Document passage:
The coronavirus has impacted hundreds of fighters over the past two weeks and will impact hundreds more in the coming months. In just the last few days, event after event has been canceled. And if a scheduled fight doesn’t take place, fighters are out of luck.
In many other professional sports, such as the NBA, player contracts are guaranteed, or largely guaranteed, so any coronavirus cancellations are a less immediate concern. The NFL is one notable exception; as David Canter, an agent and the CEO of DEC Management, told me, “NFL players wouldn’t get paid unless they play games, other than bonuses and workout bonuses that are already due.” But there’s still a big difference with boxing. The NFL has 1,696 players on active rosters, with an average salary of $2.6 million. Boxing, meanwhile, has approximately 32,000 active fighters spanning 16 weight classes worldwide. Getting data on the average income for fighters is nearly impossible because there is no formal boxing league, union or central organization, but based on my professional experience, let’s just say that the average ten-round fighter is probably making closer to $20,000 per fight, with 12-round world title fights ranging from $100,000 to $35 million.
Less than 1% of fighters are making million-dollar paydays. Even the majority of world champions are making hundreds of thousands, not millions. And in any case, fighters are subcontractors who must pay their own expenses, and there’s no way for them to recoup any money they spent in the lead-up to a canceled fight—during the six to eight weeks of a training camp, for instance. Most fighters simply cannot afford not to fight. The coronavirus cancellations threaten their ability to make ends meet.
Top Rank Boxing, one of the world’s leading promoters, chose to err on the side of caution last week by canceling its scheduled fights in New York, which were set to feature WBO featherweight world champion Shakur Stevenson vs. Miguel Marriaga and Michael Conlan vs. Belmar Preciado. Although Top Rank was acting responsibly, it doesn’t change the impact these cancellations have on the participants.

Data to examine:
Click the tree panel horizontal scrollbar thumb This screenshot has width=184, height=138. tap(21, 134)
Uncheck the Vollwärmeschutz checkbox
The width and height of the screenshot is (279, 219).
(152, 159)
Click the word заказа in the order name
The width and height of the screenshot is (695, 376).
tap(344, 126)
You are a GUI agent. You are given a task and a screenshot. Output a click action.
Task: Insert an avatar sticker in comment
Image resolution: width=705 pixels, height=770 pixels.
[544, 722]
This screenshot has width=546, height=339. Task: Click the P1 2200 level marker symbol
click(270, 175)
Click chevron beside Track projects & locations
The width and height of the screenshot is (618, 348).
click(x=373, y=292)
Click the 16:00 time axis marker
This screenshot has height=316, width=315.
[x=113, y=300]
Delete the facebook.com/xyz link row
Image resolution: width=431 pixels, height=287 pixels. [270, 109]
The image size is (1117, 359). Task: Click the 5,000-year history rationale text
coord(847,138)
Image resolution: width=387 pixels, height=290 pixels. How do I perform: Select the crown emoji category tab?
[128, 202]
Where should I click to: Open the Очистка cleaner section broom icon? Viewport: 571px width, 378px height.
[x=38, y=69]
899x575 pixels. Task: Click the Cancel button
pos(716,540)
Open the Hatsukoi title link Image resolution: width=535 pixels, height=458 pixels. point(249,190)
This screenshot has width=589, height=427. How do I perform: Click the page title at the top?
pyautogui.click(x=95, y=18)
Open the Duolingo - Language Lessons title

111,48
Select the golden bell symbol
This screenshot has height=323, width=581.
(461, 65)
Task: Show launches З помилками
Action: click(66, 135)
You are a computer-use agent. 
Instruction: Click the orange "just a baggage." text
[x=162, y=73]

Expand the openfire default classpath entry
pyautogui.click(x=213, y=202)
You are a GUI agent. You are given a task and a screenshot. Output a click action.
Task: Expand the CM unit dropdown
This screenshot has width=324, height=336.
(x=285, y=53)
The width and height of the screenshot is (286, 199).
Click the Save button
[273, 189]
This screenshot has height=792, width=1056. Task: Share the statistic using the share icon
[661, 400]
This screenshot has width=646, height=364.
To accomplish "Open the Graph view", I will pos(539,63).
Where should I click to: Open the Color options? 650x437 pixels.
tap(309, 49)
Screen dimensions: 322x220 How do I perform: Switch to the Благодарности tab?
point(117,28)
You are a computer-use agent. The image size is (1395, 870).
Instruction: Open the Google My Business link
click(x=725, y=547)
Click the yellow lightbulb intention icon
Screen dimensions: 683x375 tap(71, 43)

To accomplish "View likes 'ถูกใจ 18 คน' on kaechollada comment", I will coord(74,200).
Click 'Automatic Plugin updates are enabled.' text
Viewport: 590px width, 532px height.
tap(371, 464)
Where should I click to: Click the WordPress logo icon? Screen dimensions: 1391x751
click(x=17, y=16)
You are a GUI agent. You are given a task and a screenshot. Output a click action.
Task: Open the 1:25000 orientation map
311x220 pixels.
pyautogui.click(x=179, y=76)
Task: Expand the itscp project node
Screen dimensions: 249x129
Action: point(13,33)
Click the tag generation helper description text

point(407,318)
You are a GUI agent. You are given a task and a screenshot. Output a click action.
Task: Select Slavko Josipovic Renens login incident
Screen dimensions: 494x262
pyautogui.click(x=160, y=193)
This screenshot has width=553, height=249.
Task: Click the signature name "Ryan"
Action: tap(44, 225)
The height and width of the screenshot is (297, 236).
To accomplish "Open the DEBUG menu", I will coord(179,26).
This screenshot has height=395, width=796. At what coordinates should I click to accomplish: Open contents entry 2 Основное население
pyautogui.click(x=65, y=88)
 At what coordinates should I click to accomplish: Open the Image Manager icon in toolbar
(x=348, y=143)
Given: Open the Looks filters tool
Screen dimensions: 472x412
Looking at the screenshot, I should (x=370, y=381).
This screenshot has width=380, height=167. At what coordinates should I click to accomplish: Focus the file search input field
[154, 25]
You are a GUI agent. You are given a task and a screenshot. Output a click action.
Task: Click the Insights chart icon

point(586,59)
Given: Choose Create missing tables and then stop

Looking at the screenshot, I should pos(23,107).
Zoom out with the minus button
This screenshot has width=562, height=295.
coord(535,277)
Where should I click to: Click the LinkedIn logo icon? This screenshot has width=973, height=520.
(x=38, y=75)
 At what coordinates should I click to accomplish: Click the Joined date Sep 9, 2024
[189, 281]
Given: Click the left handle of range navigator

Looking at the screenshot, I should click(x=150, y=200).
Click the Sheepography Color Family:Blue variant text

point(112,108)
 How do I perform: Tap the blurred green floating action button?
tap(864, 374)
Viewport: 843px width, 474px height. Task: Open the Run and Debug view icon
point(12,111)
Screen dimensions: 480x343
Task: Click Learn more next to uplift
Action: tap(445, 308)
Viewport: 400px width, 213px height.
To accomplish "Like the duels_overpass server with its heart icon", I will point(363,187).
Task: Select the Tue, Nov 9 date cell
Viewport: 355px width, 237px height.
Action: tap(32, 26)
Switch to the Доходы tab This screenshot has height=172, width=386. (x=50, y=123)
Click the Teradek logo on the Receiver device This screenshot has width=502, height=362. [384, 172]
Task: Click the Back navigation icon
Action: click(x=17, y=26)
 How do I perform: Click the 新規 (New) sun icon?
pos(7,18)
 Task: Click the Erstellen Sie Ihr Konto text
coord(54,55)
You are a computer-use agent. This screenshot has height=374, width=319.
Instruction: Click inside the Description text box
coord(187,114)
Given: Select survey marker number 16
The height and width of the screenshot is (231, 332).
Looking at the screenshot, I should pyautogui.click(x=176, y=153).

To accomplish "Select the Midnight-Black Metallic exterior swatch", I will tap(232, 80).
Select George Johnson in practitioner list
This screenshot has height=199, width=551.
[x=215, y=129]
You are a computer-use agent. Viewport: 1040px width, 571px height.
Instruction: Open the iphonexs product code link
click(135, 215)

Directions:
1: From the boxing passage, extract everything from "The coronavirus has" down to "out of luck.".
2: Decide whether each statement agrees with the boxing passage, answering yes or no and quoting the deciding words: (a) The NFL has 1,696 players on active rosters. (b) Top Rank Boxing canceled its scheduled fights in Las Vegas. (c) Most world champions earn millions per fight.
3: According to the boxing passage, about how many active fighters does boxing have worldwide?
The listing isn't needed for any of this work.

Response list:
1:
The coronavirus has impacted hundreds of fighters over the past two weeks and will impact hundreds more in the coming months. In just the last few days, event after event has been canceled. And if a scheduled fight doesn’t take place, fighters are out of luck.

2:
(a) Yes: "The NFL has 1,696 players on active rosters"
(b) No: "canceling its scheduled fights in New York"
(c) No: "Even the majority of world champions are making hundreds of thousands, not millions."

3: Approximately 32,000, spanning 16 weight classes.